Whitespace and full-text indexers

At 10:30 AM 12/13/96 -0800, Jean Paoli wrote:
>I propose :
>
>1/ XML Parser output: use RE Delenda Est in order to respect the data
>integrity (and for example to permit to full-text indexers to know where
>everything is by byte offset)  

I don't understand this byte offset concern.

There are other places to put information that is totally meaningless:
whitespace within tags and all data within comments, for example. Full-text
indexers have totally different needs than "applications" in the
parser-client sense. Most parser-clients want a simplification of the data,
not just a tokenization of it. If we take support for full-text indexers
(and other tools that want all of the bytes) to the extreme, then we must
build a grove that contains all of the whitespace within tags, etc.
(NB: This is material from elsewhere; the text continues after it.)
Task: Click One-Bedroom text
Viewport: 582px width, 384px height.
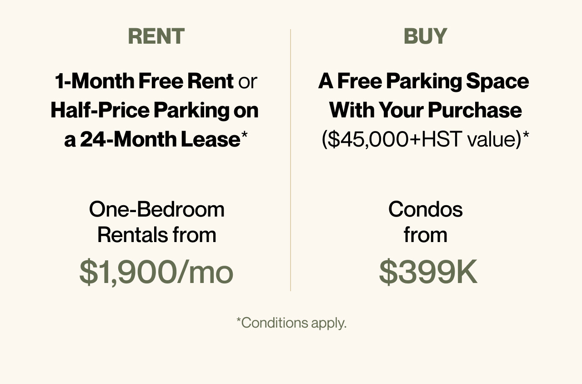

Tim Bray says that it is useful to pass on all of the content that is not
markup, but I don't see how. What does this "buy?" How is it any easier to
work with an unnormalized version of this:

<P>


Whitespace


</P>

than this:

<P><!--

-->Comments<!--

--></p>

If we can agree that they are equally difficult to use in a text processing
system, then we can agree that whitespace removal can be handled in the same
way that comment removal is, by an optional "extra" communication line
between the parser and the application.

 Paul Prescod

Received on Friday, 13 December 1996 20:08:42 UTC